Onela’s work is inspired by an interest in architecture and man made structures that shape the everyday environments we exist in. Attracted in particular to industrial forms, she explores the idea that there is beauty in these scenes that often goes unnoticed. How the light falls and the way these forms are viewed are eagerly considered in the compositions, often producing surprising results, allowing us to appreciate our surroundings with a new perspective. The lack of human presence and the minimal reference to nature in the images isolate the constructions, inviting the viewer to consider them as objects on their own and question the notion of whether the spaces they create and atmospheres they emanate make them attractive in their own right.

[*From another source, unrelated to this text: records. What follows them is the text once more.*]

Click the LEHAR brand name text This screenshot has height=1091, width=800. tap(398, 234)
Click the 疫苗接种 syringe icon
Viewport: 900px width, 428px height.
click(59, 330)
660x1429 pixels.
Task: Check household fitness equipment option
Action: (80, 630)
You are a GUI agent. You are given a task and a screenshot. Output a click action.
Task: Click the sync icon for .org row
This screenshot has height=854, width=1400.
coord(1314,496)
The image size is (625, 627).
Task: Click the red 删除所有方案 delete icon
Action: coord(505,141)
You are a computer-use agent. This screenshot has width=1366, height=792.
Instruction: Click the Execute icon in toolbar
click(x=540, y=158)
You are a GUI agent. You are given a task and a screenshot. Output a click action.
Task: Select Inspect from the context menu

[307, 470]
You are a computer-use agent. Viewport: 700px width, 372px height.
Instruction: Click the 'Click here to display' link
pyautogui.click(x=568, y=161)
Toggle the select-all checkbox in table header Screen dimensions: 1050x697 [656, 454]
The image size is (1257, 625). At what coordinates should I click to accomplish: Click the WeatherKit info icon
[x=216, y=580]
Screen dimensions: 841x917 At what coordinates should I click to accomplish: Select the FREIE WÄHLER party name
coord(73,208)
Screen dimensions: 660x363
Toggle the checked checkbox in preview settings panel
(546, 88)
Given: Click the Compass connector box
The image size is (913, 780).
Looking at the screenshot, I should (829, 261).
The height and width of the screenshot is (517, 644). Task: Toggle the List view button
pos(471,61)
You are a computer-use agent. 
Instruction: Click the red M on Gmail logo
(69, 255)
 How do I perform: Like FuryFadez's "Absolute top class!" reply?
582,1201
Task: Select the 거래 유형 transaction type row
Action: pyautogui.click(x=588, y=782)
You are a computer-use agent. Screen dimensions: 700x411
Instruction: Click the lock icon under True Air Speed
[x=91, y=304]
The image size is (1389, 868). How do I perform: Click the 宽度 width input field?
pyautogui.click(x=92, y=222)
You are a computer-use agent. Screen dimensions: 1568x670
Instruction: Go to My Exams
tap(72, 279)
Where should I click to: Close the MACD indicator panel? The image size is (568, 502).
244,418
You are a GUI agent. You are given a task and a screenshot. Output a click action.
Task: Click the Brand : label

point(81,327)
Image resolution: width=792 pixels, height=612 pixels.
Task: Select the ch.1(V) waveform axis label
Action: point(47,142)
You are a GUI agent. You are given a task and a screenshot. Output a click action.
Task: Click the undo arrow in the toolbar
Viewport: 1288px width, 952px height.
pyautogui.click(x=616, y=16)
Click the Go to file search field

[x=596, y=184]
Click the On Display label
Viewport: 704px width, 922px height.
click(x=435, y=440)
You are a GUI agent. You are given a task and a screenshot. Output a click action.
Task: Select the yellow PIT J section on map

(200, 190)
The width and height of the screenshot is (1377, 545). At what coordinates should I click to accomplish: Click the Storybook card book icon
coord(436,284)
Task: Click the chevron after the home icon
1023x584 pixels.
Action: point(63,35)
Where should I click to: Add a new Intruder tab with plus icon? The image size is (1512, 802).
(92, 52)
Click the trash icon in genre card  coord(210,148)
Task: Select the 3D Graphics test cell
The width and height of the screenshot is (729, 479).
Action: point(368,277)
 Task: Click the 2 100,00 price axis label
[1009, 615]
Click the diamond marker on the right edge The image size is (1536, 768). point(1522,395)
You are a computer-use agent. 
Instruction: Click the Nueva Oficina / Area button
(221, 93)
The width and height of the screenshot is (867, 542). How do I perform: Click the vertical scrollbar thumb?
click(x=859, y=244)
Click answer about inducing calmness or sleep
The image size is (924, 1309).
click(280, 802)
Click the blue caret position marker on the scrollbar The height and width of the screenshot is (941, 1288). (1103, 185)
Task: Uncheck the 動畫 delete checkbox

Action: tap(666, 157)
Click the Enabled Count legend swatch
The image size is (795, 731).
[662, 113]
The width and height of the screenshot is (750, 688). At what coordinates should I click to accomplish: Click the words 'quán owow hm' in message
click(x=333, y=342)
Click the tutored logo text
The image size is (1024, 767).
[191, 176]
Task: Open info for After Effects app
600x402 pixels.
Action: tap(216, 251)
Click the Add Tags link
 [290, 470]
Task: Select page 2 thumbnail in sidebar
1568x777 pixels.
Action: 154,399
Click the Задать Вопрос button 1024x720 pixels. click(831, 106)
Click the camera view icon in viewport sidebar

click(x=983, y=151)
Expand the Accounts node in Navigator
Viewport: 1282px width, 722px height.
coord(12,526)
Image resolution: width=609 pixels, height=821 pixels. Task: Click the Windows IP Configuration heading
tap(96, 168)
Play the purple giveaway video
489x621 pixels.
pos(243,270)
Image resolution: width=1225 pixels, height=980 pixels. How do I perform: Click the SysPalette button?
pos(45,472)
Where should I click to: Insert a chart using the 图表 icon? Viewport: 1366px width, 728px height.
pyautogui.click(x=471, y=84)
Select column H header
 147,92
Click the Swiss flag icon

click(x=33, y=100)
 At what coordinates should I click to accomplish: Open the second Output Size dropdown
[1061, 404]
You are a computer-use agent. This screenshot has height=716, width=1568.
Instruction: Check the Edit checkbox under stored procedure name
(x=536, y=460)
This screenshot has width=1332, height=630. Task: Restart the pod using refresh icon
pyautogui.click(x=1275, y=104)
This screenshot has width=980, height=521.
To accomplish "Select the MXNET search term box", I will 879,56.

Living in Bristol, United Kingdom and travelling extensively throughout Europe and other parts of the world for the last 15 years, Onela established herself as a painter, working in the largest independent artist studios outside of London. Jamaica Street Artists (JSA), being a collective of around 40 artists with a large number of professionals in the mix, enabled a solid platform in which to develop. The yearly exhibitions organised by the group provided exposure leading to a solo exhibition, gallery representation and collective exhibitions within the Royal West Academy of England and the Bristol Museum and Art Gallery.
Onela has recently returned to Australia to explore it’s environs and discover how they can lend themselves to her painting. Influenced by the American precisionists, she is keen to investigate both rural settings with it’s silos and quarries, as well as urban scenes that represent both modern iconic architecture along with the industrial structures existing amongst them.